A reforma florestal iniciada por Salazar através do Decreto 13.658 de 23 de Maio do longínquo ano de 1927 – vai para 100 anos – impunha uma distância de 20 metros entre as plantações de eucalipto e os terrenos de cultivo. Restrição que em 1937 foi ampliada pela Lei nº 1.951 de 9 de Março do mesmo ano, com a proibição da plantação ou da sementeira de eucaliptos ou de acácias a menos de vinte metros de distância de terrenos cultivados e a menos de quarenta metros de nascentes, terras de cultura de regadio, muros e prédios urbanos, salvo se entre umas e outras mediasse curso de água, estrada ou desnível de mais de quatro metros. Apesar dos vários diplomas posteriormente surgidos, estas restrições mantiveram-se até 2013, quando um decreto providencial – o Decreto-Lei nº 96/2013 de 9 de Julho – revogou todos os anteriores diplomas que previam distâncias de salvaguarda para o plantio do eucalipto e outras espécies, como a acácia mimosa ou ailanto.

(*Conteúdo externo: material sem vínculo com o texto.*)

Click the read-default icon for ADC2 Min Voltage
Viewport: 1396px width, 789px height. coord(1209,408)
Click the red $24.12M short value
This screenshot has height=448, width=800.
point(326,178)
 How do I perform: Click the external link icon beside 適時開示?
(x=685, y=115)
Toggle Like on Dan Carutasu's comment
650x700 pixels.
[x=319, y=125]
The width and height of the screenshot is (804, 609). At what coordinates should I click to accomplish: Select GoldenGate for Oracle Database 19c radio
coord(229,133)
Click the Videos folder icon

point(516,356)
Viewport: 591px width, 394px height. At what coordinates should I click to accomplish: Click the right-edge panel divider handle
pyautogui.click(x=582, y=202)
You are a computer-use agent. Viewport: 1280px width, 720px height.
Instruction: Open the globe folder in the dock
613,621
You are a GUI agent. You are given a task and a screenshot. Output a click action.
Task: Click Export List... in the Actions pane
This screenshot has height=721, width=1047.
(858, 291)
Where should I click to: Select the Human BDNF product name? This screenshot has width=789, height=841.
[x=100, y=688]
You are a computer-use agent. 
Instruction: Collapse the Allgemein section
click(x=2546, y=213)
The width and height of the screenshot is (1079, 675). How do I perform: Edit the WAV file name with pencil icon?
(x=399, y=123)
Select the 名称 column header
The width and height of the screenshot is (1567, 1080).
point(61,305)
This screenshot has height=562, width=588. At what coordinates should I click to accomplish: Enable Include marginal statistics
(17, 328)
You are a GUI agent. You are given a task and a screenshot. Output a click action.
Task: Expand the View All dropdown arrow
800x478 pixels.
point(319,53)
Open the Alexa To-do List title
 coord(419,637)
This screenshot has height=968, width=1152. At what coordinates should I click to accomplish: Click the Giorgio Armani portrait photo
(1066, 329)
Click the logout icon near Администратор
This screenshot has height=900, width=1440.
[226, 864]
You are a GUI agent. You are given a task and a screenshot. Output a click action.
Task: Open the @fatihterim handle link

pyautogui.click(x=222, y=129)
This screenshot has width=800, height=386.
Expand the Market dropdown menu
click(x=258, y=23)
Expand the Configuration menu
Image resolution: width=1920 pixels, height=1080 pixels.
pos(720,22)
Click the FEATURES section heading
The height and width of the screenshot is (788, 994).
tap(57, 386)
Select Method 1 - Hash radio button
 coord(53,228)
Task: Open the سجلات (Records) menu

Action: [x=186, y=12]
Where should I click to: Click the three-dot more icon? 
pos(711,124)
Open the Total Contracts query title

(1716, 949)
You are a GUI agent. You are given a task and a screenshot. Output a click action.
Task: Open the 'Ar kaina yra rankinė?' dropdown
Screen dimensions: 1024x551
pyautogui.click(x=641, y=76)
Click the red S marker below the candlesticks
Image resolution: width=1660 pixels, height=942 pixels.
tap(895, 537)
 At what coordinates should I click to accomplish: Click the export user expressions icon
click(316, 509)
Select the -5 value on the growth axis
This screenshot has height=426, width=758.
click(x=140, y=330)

Na altura, a preocupação era a protecção da produção. Mas a principal questão que hoje se põe é outra. Na verdade, ela prende-se com o direito de cada português a um ambiente sadio e ecologicamente equilibrado, direito que é constitucionalmente tutelado no art.º 66 da CRP do seguinte modo: (Ambiente e qualidade de vida)

1. Todos têm direito a um ambiente de vida humano, sadio e ecologicamente equilibrado e o dever de o defender.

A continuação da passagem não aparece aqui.